Soft bike seats, on the other hand, contain more cushioning, usually made of synthetic materials like foam. Although comfortable, those seats are less durable than the hard ones. So, the cushions won’t stand the wear and tear that comes with long rides on bumpy terrain.
However, that’s not the only reason that makes hard mountain bike seats long-lasting. Remember the leaning position that stiff bike seats help support? Well, it appears that maintaining a constant riding position is essential to the longevity of bike seats.
Generally, three stressors can act on bike saddles: the biker’s weight, road stress, and riding posture.
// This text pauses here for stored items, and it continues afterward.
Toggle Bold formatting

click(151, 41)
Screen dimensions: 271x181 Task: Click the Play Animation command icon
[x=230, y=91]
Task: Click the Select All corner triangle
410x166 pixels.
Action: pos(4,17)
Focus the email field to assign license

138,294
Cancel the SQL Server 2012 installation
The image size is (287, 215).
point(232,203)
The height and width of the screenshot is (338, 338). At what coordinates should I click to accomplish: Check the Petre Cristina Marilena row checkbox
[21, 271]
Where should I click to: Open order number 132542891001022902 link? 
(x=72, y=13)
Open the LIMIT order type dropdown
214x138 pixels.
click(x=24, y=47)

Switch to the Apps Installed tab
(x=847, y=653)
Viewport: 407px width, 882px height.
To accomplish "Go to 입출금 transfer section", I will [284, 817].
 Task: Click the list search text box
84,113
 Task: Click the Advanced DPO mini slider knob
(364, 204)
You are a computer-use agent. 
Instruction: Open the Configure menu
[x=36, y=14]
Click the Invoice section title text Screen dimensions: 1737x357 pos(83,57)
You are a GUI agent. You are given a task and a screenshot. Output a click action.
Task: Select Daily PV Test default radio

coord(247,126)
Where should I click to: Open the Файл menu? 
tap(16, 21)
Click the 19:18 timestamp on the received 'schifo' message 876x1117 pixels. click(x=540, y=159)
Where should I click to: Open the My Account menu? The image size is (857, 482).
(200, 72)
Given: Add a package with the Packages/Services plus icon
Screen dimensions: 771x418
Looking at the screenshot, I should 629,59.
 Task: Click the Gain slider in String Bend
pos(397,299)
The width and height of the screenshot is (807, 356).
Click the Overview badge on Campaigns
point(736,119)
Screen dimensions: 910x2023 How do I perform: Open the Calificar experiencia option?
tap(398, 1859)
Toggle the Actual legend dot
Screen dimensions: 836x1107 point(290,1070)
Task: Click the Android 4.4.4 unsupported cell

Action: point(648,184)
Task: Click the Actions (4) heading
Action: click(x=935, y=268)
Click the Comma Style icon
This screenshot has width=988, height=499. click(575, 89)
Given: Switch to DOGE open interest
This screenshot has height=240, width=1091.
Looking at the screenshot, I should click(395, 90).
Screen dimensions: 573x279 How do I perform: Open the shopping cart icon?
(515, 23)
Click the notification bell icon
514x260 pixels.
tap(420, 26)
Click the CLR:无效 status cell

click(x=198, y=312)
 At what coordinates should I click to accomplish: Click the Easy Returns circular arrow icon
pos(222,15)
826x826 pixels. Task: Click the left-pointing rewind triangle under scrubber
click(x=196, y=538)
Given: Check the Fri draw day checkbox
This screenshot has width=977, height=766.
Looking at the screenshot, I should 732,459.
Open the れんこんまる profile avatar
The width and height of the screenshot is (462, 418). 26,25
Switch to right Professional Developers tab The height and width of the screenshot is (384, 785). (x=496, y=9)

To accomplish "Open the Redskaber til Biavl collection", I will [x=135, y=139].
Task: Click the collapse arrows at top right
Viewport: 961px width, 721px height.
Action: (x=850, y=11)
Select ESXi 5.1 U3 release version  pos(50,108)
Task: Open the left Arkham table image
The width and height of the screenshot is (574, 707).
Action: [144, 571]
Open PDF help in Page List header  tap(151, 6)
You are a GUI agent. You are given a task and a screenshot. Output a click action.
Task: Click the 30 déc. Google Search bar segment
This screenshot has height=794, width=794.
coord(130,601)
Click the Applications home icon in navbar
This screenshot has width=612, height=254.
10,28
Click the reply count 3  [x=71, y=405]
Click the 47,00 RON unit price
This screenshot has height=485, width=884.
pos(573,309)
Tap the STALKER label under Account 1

As surprising as this may sound, the rider’s posture causes the most damage to bike seats.
That’s why hard mountain bike seats are more durable than soft saddles since they help you stay in one cycling position.
Three primary reasons can cause your mountain bike’s seat to feel uncomfortable. Those are incorrect seat sizes and setting as well as wrong handlebar positions.
Sure, mountain bike saddles are no cosy sofa. Still, for an experienced biker, sitting on the hard seats shouldn’t be uncomfortable.
If that’s the case, you probably picked the wrong seat size. Improper saddle measurements cause an uneven distribution of pressure, causing discomfort. Aside from size, the saddle’s setting can make all the difference in how comfortable your ride can be.
Use a level and adjust the seat’s angle until you find what works best for you. Additionally, make sure to alter the saddle’s height to avoid lower body issues.
Similarly, inaccurate handlebar positioning causes a sore back due to excessive forward or backward leaning. So, try to adjust the height before taking the bike for a ride.
No matter how soft your bike seat is, you can expect discomfort from sitting on a saddle if you’re a beginner. In that case, you simply need to cycle until you get used to mountain bike seats.
Adding a saddle pad is another solution that might help you make the seat more comfortable. It provides an added layer of cushioning and absorbs shocks, making long rides less painful. Alternatively, you can wear padded shorts to protect the pelvic bones and reduce soreness.